Throughout the 1950's, AFS continued to grow, its coordinating structure, under Galatti, becoming more skilled at its new functions and its field matrixes spreading throughout the world.
Post-WWI idealism leading to the founding of the League of Nations in Geneva had not produced much in the way of results and that of 1946, creating the United Nations in New York risked a similar fate. But amidst this renewal of desire for world peace, AFS was not going to sit idle on the sidelines: it would show the way. ("Acta manent" had been its first motto). And what an international atmosphere! First, the boat crossing of the Atlantic in the company of AFS'ers from many different countries, the group orientations on board, the trip to one's new home town and high school --- where often there was another AFS student from another country; finally, the international experience culminating in the bus trip: a gathering together of different groups of AFS students of all nationalities for the big, ritual travel adventure. In this atmosphere, AFS'ers were ever aware of their role as young diplomats, symbolized during the early years of the high school program, by an end-of-trip visit with the president of the United States.
On July 18, 1963 in Washington, a group of students among which I was one were welcomed to the White House for the last time by President John F. Kennedy, and what he said to us on that day I still remember today: "the effort which has been made to send you to the United States and to send American students throughout the world have not simply been so that you can have yourself an interesting year; they have not been made so that upon your return you will be a friend of the United States, but rather a friend of Peace, a friend of all people, and so that you will fight wherever you are in your country or elsewhere to build a world where comprehension between peoples reigns and where we may have some hope for peace. If we are able to achieve that, our generation will be the most remarkable in the history of the world.
Jean-Louis Brochen, AFS France, October 1967
This was the Stephen Galatti era, an American international experience, the "good old days" of today's AFS, symbolized by names of the ocean liners of the Holland American Line: Arosa Kulm, Arosa Sky, Seven Seas, Grote Baer, Volendamm, Johan van Oldenbarnevelt.
Today I'm beginning this Seven Seas ship log to keep record of all our hopes, joys and sorrows.
July 29. And in the midst of the calling and singing of each group, it's the enthusiasm of first meetings, confusion filled with questions.

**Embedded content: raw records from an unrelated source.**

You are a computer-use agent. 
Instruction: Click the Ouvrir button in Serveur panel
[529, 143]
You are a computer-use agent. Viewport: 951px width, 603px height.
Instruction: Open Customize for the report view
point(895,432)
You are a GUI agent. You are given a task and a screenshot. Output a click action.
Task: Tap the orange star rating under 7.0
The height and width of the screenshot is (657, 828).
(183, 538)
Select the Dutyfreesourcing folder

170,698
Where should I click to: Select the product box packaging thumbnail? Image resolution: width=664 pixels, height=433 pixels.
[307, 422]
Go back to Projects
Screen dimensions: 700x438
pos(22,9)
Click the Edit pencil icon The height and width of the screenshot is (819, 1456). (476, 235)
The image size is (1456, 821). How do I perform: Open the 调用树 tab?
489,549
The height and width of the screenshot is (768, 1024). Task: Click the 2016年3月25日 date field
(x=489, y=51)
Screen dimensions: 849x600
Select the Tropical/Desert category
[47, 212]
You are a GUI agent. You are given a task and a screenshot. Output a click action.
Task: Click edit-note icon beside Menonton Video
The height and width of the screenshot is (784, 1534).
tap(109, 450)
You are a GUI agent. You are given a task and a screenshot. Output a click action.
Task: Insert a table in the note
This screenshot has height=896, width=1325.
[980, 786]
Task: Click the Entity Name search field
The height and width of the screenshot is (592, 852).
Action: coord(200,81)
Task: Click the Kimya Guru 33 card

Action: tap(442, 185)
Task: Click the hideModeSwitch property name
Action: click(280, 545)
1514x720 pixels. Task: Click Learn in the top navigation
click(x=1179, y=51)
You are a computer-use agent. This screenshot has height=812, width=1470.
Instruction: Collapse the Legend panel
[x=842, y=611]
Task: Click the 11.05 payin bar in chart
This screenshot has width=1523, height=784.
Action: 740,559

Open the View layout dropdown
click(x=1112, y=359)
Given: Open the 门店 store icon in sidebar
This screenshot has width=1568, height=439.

Our organizational meeting at the "Bavarian Bar" is a last moment of peace before all the harried running and scrambling about ... and dancing.
July 30. A new day! It's amazing how many activities the various AFS leaders are offering. But even as the first issue of our "Billow Blab" makes its appearance, so do the first effects of the fearsome --- and feared --- "Sea Sickness".
July 31. After a quarter of an hour's gymnastics, and the study of old French songs, our "journalists" descend en masse on the Turkish group. Then we attend a conference given by G. Edgell on AFS and an excellent jazz concert by a Dutch band. In the evening, it's the "Thrilling" Costume Ball. The prize goes to the Italians.
August 1. Amidst the general information show organized by all the national groups, the French booth makes a strong impression, despite the absence of any flags. And we feel ourselves to be practically "American souls" in the evening, singing along in the "American Song Hour".
August 2. The morning is taken up by formalities which are complemented by a cultural session informing us about Athens and about American Football. Another sort of culture in the afternoon, with an initiation to the Twist by Judy, after which we elect the dance's incontestable experts.
August 3. The Forums begin. G. Edgell and his team present an overall view of American geography and history in the morning, and in the afternoon, aspects of U.S. politics. Then our group organizes a session of slide-projections on France. A great success, but the lack of preparation is felt keenly.
August 4. The second part of the Forums. G. Edgell continues, through a series of exposés on American education and religion, whereas, otherwise, the sports-minded are initiated to the rules of Base-Ball... In the evening, the "Sea-Sing" for which the French group has been preparing for two days --- efforts rewarded by a fine success.
August 5. Early morning, prayer meetings. Then towards 11 o'clock, G. Edgell speaks very tactfully about racial segregation in the U.S. Beginning early in the afternoon, all the girls start to "pretty themselves up" for the evening: the Captain's Dinner followed by a very brilliant "talent show", highlighted particularly by the Pakistani costume and where Colette Lapeyre distinguishes herself in playing Fauré on the piano.
August 6. The last day on the boat. Arrival in N.Y. is awaited with some anxiety and impatience; now is the time to wash, iron, pack up and go off autograph hunting. In the afternoon, last meeting of the French group, at the end of which we elect our year's president. Last evening much appreciated thanks to the Negro Spirituals presented by the "Glee Club". We must however go to bed early: tomorrow promises to be long and hard.
No way to know what is next, but anyway you know the arrival in New York.
Anonymous, in AFS France, October 1967
By 1962, a page would be turned: the students who had come across the Atlantic by boat would return by airplane. (The last boat crossing took place in 1967).